◆ Requirements
a) According to the pull request on resource overrides in KF plugins, why do the mpi, pytorch and tensorflow plugins now handle resource overrides from their task configs? Answer in one to three sentences.
b) Continue the pull request on resource overrides in KF plugins from the point where it stops.

◆ Passage
+--
Correctly handle resource overrides in KF plugins #4467

jeevb · 2023-11-21T22:50:41Z

Tracking issue

Describe your changes

This PR:

Adds a helper to override interruptibility and task resources in TaskExecutionContext before passing to ToK8sPodSpec where the base pod spec is constructed, and hydrated with defaults and additional configuration (e.g. affinity, tolerations, etc.).
Updates dask and spark plugins to use this new helper for overriding interruptibility of the driver pods
Updates KF plugins (i.e. mpi, pytorch and tensorflow) to correctly handle resource overrides specified in the respective task configs. This allows for correctly applying resource-specific tolerations (e.g. GPU) to the pod spec.

Config:

plugins:
  k8s:
    resource-tolerations:
      nvidia.com/gpu:
      - key: "flyte/GPU"
        operator: "Exists"
        effect: "NoSchedule"

Task decorator:

@task(
    task_config=MPIJob(
        launcher=Launcher(
            replicas=1,
        ),
        worker=Worker(
            replicas=1,
            limits=Resources(cpu="2", mem="1000Mi", gpu="1"),
        ),
    ),
    retries=3,
    cache=True,
    cache_version="0.1",
    limits=Resources(cpu="2", mem="1000Mi"),
)
+--
◆ Dataset extract
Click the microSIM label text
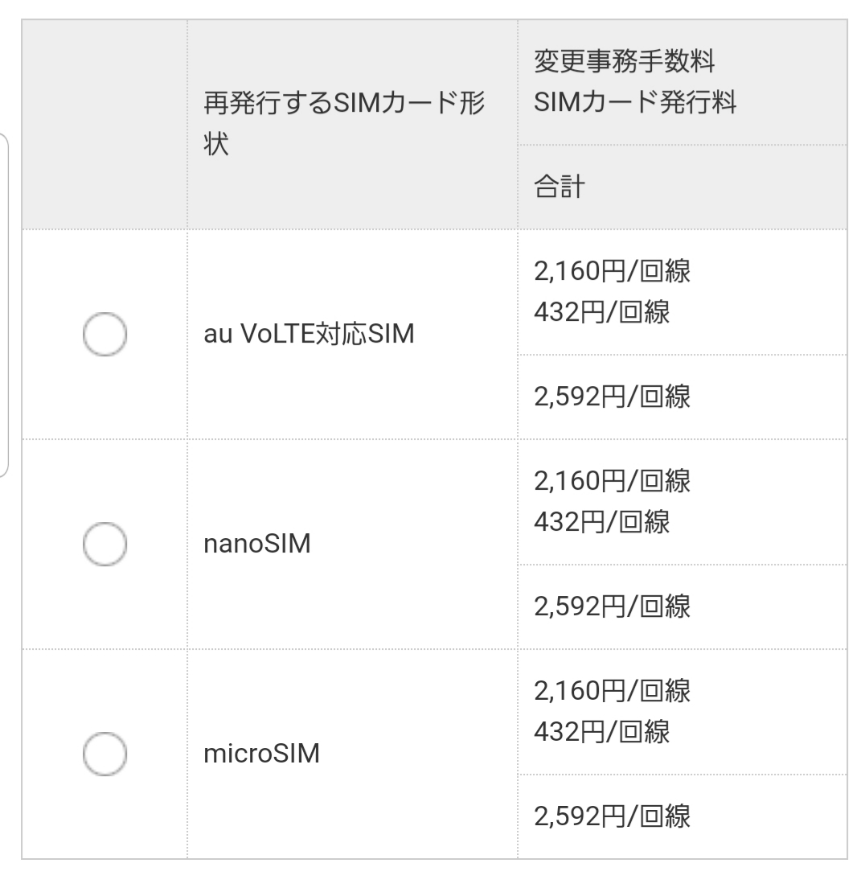 [x=261, y=754]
+--
◆ Final answers
a) The KF plugins now correctly handle resource overrides set in their task configs so that resource-specific tolerations, such as those for GPUs, are correctly applied to the pod spec.

b)
Launcher tolerations:

  tolerations:
  - effect: NoExecute
    key: node.kubernetes.io/not-ready
    operator: Exists
    tolerationSeconds: 300
  - effect: NoExecute
    key: node.kubernetes.io/unreachable
    operator: Exists
    tolerationSeconds: 300

Worker tolerations:

  tolerations:
  - effect: NoSchedule
    key: flyte/GPU
    operator: Exists
  - effect: NoExecute
    key: node.kubernetes.io/not-ready
    operator: Exists
    tolerationSeconds: 300
  - effect: NoExecute
    key: node.kubernetes.io/unreachable
    operator: Exists
    tolerationSeconds: 300

Check all the applicable boxes

I updated the documentation accordingly.
All new and existing tests passed.
All commits are signed-off.

Setup Process

Screenshots

Note to reviewers

Related PRs

Signed-off-by: Jeev B <[email protected]>

codecov · 2023-11-21T23:10:47Z

Codecov Report

Attention: 156 lines in your changes are missing coverage. Please review.

Comparison is base (7878b8e) 59.63% compared to head (307bead) 59.52%.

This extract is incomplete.